BEGIN

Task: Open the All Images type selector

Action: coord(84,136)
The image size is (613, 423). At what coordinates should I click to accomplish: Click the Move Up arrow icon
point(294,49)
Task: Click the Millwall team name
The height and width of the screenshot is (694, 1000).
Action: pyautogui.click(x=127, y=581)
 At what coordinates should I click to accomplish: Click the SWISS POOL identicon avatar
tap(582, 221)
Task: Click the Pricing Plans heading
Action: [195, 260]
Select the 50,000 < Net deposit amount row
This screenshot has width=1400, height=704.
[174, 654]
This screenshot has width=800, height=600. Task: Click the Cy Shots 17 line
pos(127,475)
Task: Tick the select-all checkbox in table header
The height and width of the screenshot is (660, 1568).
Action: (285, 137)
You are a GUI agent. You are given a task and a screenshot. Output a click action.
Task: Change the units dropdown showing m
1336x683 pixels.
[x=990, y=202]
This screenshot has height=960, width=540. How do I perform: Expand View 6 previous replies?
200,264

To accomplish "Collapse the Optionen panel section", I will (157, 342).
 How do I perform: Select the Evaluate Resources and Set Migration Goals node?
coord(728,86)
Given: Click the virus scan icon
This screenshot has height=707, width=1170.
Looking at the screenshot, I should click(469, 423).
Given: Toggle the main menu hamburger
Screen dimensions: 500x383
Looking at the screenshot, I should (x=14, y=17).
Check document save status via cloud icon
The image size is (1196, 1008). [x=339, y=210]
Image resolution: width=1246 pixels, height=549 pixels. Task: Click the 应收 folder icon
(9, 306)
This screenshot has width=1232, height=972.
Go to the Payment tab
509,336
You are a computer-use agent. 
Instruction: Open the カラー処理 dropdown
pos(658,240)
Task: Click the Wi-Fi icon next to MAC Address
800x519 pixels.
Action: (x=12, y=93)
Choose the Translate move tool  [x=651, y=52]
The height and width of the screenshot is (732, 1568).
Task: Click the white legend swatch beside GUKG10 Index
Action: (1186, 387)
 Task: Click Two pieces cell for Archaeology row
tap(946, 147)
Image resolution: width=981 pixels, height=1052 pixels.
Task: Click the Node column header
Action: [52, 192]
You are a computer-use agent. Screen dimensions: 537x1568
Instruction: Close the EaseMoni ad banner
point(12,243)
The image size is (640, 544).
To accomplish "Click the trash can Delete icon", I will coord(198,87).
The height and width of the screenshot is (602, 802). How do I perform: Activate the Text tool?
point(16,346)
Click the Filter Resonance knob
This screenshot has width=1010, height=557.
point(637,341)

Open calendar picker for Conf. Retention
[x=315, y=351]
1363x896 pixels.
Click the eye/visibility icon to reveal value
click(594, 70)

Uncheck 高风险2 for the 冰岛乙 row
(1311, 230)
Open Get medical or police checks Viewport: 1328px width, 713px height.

END

Going through the listing above, copy out every line that has the string "agent".

Answer below:
You are a GUI agent. You are given a task and a screenshot. Output a click action.
You are a computer-use agent. 
You are a computer-use agent. Screen dimensions: 537x1568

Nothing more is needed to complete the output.